In 1866 he emigrated to New Zealand on the ship Caribou and settled in Wanganui. In 1872 he served as Moderator of the Presbyterian Church for North Island.

In 1876 he was translated to St Paul's Church in Christchurch; this was a breakaway congregation from St Andrew's Church (which has since been relocated and now belongs to Rangi Ruru Girls' School). The most prominent person of the breakaway congregation was John Anderson, the second Mayor of Christchurch (1868–69). Elmslie commissioned architect Samuel Farr to build a bigger and grander church—St Paul's Trinity Pacific Church—at a cost of £12000.

In 1890 Aberdeen University awarded him an honorary Doctor of Divinity.

In 1892 he served as Moderator – the highest position in his church.

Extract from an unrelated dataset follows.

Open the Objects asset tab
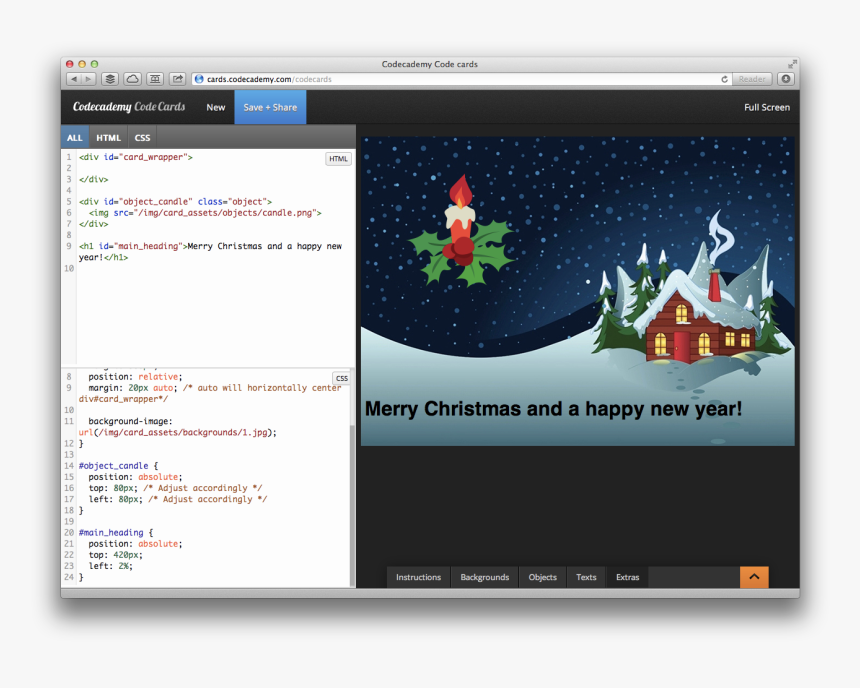Screen dimensions: 860x688 (x=542, y=577)
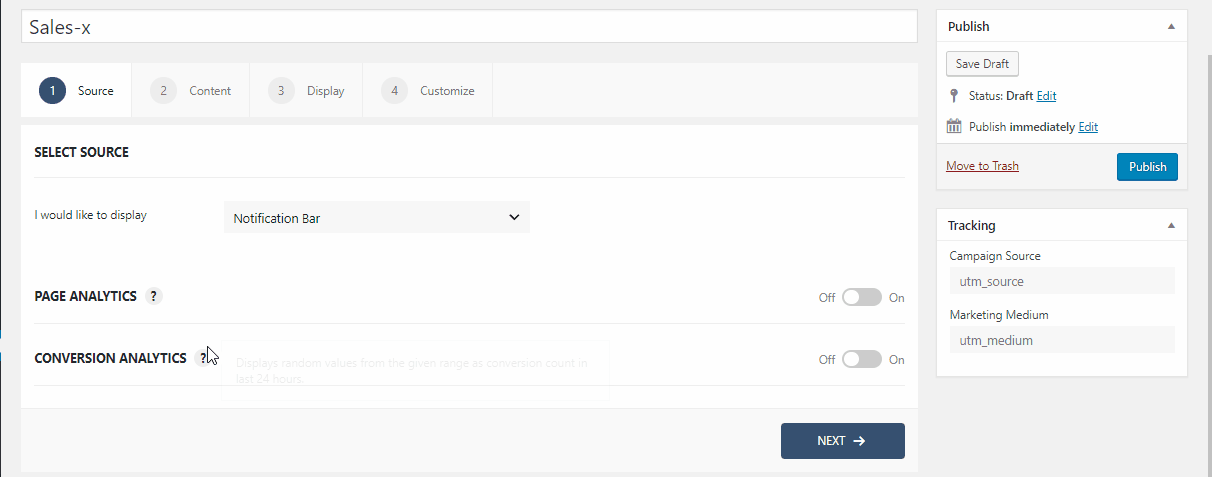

He retired in 1903 and died in Christchurch on 23 July 1907. He is buried with his first wife in Addington Cemetery in Christchurch.

==Family==

In 1862 in Keig, he married Jessie Mitchell (1836–1878) a farmer's daughter, also of Keig, a long-term acquaintance since childhood. She died giving birth to their seventh child in 1878. In 1881, he married Jane Harper Anderson (1853–1936), the eldest daughter of John Anderson. He had two children by his second wife.